## BRIEF
The response must contain the complete data, printed exactly.

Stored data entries
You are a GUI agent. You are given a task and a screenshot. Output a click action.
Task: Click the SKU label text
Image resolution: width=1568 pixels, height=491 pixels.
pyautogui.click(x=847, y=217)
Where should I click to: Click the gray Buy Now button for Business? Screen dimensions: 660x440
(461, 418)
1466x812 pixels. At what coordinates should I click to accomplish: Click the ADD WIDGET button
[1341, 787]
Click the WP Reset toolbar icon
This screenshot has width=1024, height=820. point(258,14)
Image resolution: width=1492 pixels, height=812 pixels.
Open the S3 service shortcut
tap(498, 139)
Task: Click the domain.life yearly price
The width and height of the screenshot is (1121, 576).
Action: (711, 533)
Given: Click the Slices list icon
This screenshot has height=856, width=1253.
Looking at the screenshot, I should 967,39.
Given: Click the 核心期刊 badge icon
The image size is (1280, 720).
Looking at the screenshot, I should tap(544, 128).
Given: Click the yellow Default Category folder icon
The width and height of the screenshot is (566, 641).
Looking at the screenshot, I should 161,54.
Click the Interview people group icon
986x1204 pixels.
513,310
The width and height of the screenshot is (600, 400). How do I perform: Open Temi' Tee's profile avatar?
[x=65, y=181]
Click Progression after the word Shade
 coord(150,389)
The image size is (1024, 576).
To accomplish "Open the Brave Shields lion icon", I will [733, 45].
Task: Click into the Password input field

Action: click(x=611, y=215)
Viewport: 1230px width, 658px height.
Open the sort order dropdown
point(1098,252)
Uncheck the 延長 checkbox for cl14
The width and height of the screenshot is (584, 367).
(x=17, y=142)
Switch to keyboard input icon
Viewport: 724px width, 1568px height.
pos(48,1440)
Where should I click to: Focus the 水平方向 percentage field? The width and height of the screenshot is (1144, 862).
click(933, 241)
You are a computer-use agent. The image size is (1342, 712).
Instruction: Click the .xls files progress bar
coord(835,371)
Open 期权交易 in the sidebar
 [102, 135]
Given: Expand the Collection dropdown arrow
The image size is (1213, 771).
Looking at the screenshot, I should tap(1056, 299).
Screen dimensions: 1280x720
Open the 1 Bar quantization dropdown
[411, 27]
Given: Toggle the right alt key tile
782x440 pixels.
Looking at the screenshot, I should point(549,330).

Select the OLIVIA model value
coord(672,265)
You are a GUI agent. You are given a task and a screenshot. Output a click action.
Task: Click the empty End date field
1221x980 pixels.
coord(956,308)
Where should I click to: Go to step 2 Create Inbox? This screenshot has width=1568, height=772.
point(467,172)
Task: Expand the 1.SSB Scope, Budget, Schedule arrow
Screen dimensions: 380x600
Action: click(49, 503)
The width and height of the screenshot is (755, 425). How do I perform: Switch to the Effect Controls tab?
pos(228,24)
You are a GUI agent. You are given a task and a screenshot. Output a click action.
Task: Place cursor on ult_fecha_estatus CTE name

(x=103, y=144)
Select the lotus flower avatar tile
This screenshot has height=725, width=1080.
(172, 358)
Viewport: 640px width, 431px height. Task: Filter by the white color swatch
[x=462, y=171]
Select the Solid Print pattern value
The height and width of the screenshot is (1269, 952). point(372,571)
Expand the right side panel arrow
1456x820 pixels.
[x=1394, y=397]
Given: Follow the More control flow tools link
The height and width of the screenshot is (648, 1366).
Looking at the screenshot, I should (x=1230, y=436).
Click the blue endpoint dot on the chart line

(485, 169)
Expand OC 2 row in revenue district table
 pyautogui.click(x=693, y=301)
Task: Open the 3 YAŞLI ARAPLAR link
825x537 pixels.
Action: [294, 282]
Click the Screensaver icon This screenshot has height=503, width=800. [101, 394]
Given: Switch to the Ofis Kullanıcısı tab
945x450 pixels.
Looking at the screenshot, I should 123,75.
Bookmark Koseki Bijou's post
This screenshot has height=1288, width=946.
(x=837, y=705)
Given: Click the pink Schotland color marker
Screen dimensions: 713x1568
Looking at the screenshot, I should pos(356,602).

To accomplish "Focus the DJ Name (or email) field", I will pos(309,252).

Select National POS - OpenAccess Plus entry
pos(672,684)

## WRITTEN RESPONSE
You are a GUI agent. You are given a task and a screenshot. Output a click action.
Task: Click the SKU label text
Image resolution: width=1568 pixels, height=491 pixels.
pyautogui.click(x=847, y=217)
Where should I click to: Click the gray Buy Now button for Business? Screen dimensions: 660x440
(461, 418)
1466x812 pixels. At what coordinates should I click to accomplish: Click the ADD WIDGET button
[1341, 787]
Click the WP Reset toolbar icon
This screenshot has width=1024, height=820. point(258,14)
Image resolution: width=1492 pixels, height=812 pixels.
Open the S3 service shortcut
tap(498, 139)
Task: Click the domain.life yearly price
The width and height of the screenshot is (1121, 576).
Action: (711, 533)
Given: Click the Slices list icon
This screenshot has height=856, width=1253.
Looking at the screenshot, I should 967,39.
Given: Click the 核心期刊 badge icon
The image size is (1280, 720).
Looking at the screenshot, I should tap(544, 128).
Given: Click the yellow Default Category folder icon
The width and height of the screenshot is (566, 641).
Looking at the screenshot, I should 161,54.
Click the Interview people group icon
986x1204 pixels.
513,310
The width and height of the screenshot is (600, 400). How do I perform: Open Temi' Tee's profile avatar?
[x=65, y=181]
Click Progression after the word Shade
 coord(150,389)
The image size is (1024, 576).
To accomplish "Open the Brave Shields lion icon", I will [733, 45].
Task: Click into the Password input field

Action: click(x=611, y=215)
Viewport: 1230px width, 658px height.
Open the sort order dropdown
point(1098,252)
Uncheck the 延長 checkbox for cl14
The width and height of the screenshot is (584, 367).
(x=17, y=142)
Switch to keyboard input icon
Viewport: 724px width, 1568px height.
pos(48,1440)
Where should I click to: Focus the 水平方向 percentage field? The width and height of the screenshot is (1144, 862).
click(933, 241)
You are a computer-use agent. The image size is (1342, 712).
Instruction: Click the .xls files progress bar
coord(835,371)
Open 期权交易 in the sidebar
 [102, 135]
Given: Expand the Collection dropdown arrow
The image size is (1213, 771).
Looking at the screenshot, I should tap(1056, 299).
Screen dimensions: 1280x720
Open the 1 Bar quantization dropdown
[411, 27]
Given: Toggle the right alt key tile
782x440 pixels.
Looking at the screenshot, I should point(549,330).

Select the OLIVIA model value
coord(672,265)
You are a GUI agent. You are given a task and a screenshot. Output a click action.
Task: Click the empty End date field
1221x980 pixels.
coord(956,308)
Where should I click to: Go to step 2 Create Inbox? This screenshot has width=1568, height=772.
point(467,172)
Task: Expand the 1.SSB Scope, Budget, Schedule arrow
Screen dimensions: 380x600
Action: click(49, 503)
The width and height of the screenshot is (755, 425). How do I perform: Switch to the Effect Controls tab?
pos(228,24)
You are a GUI agent. You are given a task and a screenshot. Output a click action.
Task: Place cursor on ult_fecha_estatus CTE name

(x=103, y=144)
Select the lotus flower avatar tile
This screenshot has height=725, width=1080.
(172, 358)
Viewport: 640px width, 431px height. Task: Filter by the white color swatch
[x=462, y=171]
Select the Solid Print pattern value
The height and width of the screenshot is (1269, 952). point(372,571)
Expand the right side panel arrow
1456x820 pixels.
[x=1394, y=397]
Given: Follow the More control flow tools link
The height and width of the screenshot is (648, 1366).
Looking at the screenshot, I should (x=1230, y=436).
Click the blue endpoint dot on the chart line

(485, 169)
Expand OC 2 row in revenue district table
 pyautogui.click(x=693, y=301)
Task: Open the 3 YAŞLI ARAPLAR link
825x537 pixels.
Action: [294, 282]
Click the Screensaver icon This screenshot has height=503, width=800. [101, 394]
Given: Switch to the Ofis Kullanıcısı tab
945x450 pixels.
Looking at the screenshot, I should 123,75.
Bookmark Koseki Bijou's post
This screenshot has height=1288, width=946.
(x=837, y=705)
Given: Click the pink Schotland color marker
Screen dimensions: 713x1568
Looking at the screenshot, I should pos(356,602).

To accomplish "Focus the DJ Name (or email) field", I will pos(309,252).

Select National POS - OpenAccess Plus entry
pos(672,684)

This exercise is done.